How to Build an OpenClaw Web Scraping Skill
Web scraping with OpenClaw enables automated data extraction from websites: product prices, job listings, news articles, competitor data, and more. This advanced guide covers building a robust scraping skill with Playwright (for JavaScript-heavy sites) or Cheerio (for static HTML), including pagination, error handling, and anti-bot measures.
Why This Is Hard to Do Yourself
These are the common pitfalls that trip people up.

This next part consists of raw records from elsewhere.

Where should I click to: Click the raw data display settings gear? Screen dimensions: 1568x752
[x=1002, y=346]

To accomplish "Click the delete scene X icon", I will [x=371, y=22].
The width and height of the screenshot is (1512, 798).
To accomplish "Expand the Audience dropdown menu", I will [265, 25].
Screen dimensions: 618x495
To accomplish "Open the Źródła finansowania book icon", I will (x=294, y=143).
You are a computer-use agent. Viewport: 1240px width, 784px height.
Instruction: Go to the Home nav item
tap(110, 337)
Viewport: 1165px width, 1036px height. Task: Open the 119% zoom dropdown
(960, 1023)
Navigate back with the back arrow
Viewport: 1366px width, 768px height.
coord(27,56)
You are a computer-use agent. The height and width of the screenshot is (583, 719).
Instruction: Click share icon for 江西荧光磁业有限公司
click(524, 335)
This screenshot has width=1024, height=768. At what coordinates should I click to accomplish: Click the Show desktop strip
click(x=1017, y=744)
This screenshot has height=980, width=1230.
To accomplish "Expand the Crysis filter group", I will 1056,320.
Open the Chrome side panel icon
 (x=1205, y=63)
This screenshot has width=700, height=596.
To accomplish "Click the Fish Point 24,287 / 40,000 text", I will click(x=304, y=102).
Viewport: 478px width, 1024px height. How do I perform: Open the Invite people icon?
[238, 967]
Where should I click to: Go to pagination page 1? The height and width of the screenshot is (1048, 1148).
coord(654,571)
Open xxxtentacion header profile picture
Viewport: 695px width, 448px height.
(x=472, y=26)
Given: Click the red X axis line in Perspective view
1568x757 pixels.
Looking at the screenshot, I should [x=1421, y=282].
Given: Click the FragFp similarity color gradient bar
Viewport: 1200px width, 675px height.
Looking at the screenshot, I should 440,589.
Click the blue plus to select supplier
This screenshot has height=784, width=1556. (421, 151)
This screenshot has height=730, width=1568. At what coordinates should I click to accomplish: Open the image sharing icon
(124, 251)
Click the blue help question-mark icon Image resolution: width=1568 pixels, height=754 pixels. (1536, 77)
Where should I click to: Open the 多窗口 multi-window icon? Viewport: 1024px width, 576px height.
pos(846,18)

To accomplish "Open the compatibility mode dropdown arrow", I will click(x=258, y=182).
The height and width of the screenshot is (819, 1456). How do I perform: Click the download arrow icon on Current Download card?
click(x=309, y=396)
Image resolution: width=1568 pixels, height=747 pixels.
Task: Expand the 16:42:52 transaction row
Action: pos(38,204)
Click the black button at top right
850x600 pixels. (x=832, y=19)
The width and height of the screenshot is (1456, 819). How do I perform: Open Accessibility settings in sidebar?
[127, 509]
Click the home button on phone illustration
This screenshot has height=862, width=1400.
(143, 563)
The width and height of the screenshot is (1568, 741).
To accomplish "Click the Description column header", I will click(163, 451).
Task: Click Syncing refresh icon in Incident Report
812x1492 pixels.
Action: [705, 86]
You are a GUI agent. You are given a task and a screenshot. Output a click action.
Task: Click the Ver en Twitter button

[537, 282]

Anti-bot detection and blocking
Modern sites use Cloudflare, Imperva, and fingerprinting to block scrapers. Headless detection is sophisticated
Dynamic content and pagination
JavaScript-rendered content, infinite scroll, and complex pagination require browser automation, not just HTTP requests
Rate limiting and politeness
Aggressive scraping gets you IP-banned. You need delays, rotating proxies, and respect for robots.txt
Data extraction reliability
Websites change their HTML structure constantly. Selectors break without warning and need fallback strategies
Data cleaning and normalization
Scraped data is messy: extra whitespace, inconsistent formats, HTML entities. Output needs cleaning and validation
Step-by-Step Guide
Choose scraping approach (Playwright vs Cheerio)
# Decision matrix:
# Use Cheerio (fast, simple) if:
# - Site is server-rendered HTML
# - No JavaScript required to load content
# - Static pagination
# - No login required
# Use Playwright (slower, powerful) if:
# - Content loads via JavaScript (React, Vue, etc.)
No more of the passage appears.